The trio for flute, piano, and percussion, dedicated to Feldman’s painter friend Philip Guston, is one of the composer’s late “very long” works, composed in 1984, when he had shifted from a focus on graphic notation to an interest in quiet sounds. Each musician, therefore, read from their own monstrous score characterized by precise yet asymmetrical overlapping rhythms and tones. At times the sounds were so scattered, so seemingly random, that I wondered how on earth they were even managing that one section, let alone nearly five hours of the same. Other times, a phrase might be echoed a split second later by one of the other musicians. And occasionally, the opening four-note phrase would rematerialize, like a clock striking the hour. Every iteration felt familiar, but as time wore on - and the concept of “time” became much hazier - the repetition took on a life of its own, evolving and ripening even as we completely lost track of time.

While navigating the work without a single break, the musicians were also transitioning from instrument to instrument without missing a beat. Flautist Margaret Lancaster deftly switched between flute, piccolo, and alto flute. The piercing, longer repeated notes on the flute contrasted with chirruping piccolo phrases and slurred alto flute lines. Meanwhile, Richard Carrick shifted from the piano to celeste, occasionally playing piano with his left hand and celeste with his right. His notes were strung together into exquisitely-distributed tapestries of sound that were both scattered and stacked into intricate chords. Finally, on the other side of the space, David Shively was surrounded by various percussion instruments. He punctuated Ms. Lancaster’s alto flute phrases with pings of the glockenspiel, interjecting ceremonial-sounding patterns on the tubular bells, and striking delicate, rapidly-repeated notes on the marimbaphone in the hushed opening of a new section.

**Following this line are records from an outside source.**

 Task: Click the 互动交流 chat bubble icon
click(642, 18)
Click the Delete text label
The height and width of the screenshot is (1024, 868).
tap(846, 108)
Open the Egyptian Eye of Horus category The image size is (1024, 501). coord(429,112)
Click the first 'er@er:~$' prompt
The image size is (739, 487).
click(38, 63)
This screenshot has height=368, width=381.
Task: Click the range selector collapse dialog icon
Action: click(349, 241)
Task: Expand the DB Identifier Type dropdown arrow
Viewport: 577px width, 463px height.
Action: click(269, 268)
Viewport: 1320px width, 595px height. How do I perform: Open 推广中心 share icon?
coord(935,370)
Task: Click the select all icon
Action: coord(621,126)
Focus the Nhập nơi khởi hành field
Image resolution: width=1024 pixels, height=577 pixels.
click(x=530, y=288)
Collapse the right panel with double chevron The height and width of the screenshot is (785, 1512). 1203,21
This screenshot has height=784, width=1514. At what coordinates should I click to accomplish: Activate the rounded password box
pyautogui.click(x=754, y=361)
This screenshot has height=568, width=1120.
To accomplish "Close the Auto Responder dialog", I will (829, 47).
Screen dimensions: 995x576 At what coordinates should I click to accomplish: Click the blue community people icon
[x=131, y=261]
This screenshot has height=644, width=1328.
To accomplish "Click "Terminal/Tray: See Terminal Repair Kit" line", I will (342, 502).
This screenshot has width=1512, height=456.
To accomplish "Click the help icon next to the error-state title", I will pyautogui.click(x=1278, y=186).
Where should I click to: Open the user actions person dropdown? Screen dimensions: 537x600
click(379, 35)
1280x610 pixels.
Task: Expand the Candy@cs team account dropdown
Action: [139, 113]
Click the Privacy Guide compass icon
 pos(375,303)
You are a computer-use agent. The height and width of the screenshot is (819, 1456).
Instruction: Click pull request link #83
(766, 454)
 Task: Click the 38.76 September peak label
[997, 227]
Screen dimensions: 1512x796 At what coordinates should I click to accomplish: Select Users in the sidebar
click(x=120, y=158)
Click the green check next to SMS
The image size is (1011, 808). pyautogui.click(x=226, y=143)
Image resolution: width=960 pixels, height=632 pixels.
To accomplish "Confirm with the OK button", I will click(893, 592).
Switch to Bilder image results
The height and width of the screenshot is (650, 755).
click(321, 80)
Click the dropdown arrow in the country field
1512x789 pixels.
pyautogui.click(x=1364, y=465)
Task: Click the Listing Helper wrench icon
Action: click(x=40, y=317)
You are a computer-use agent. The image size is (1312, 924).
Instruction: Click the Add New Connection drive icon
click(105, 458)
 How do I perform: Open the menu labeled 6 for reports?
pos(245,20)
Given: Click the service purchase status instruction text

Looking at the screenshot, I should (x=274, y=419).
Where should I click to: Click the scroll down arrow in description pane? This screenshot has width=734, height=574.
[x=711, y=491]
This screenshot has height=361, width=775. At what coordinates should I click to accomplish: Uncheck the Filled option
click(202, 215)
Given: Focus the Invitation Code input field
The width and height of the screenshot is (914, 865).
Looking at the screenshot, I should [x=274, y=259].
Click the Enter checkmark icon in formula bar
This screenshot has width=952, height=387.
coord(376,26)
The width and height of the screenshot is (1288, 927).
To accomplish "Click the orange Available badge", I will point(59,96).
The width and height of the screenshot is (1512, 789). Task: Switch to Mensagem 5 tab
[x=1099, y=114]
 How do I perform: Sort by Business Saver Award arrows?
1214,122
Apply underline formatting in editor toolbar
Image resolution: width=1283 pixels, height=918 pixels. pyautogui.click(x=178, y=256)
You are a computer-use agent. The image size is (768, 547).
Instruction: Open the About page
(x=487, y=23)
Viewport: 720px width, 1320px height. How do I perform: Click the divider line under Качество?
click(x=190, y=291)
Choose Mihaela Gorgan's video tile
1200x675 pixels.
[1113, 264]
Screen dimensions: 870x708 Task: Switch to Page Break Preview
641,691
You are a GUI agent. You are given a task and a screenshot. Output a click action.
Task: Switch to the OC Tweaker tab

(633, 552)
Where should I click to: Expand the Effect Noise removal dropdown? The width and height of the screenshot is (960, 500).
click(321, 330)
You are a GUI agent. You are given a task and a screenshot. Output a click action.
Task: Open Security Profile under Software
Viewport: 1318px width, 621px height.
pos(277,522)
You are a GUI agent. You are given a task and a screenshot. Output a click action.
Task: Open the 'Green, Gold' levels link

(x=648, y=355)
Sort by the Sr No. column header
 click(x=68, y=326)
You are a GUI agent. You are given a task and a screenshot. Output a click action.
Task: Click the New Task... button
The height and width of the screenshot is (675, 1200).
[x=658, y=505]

Despite such a vast sound-world, the sounds themselves remained extremely quiet throughout. Joined by the occasional snore or sneeze from the mesmerized audience, the notes twinkled through the space, falling together into a blanket of vaguely dissonant, occasionally consonant fibres draped across our consciousnesses. Each phrase or idea was revolutionary upon its introduction and then grew almost static in its exploration, before eventually trailing off and getting replaced by new phrases and new ideas. Although repetition played such a large part in the performance, there was never an element of anticipation or expectedness. In the absence of conventional time, we were swept along from pointillistic gestures to seemingly accidental moments of sheer beauty without knowing what was coming next or when it would all come to a close. Perhaps this was why, upon the eventual conclusion, the audience reacted with such fervor. We weren’t clapping for a cathartic release or anticipated cadence. We were cheering for musicianship - and endurance - at its finest, and composition at its most enduring and extraordinary.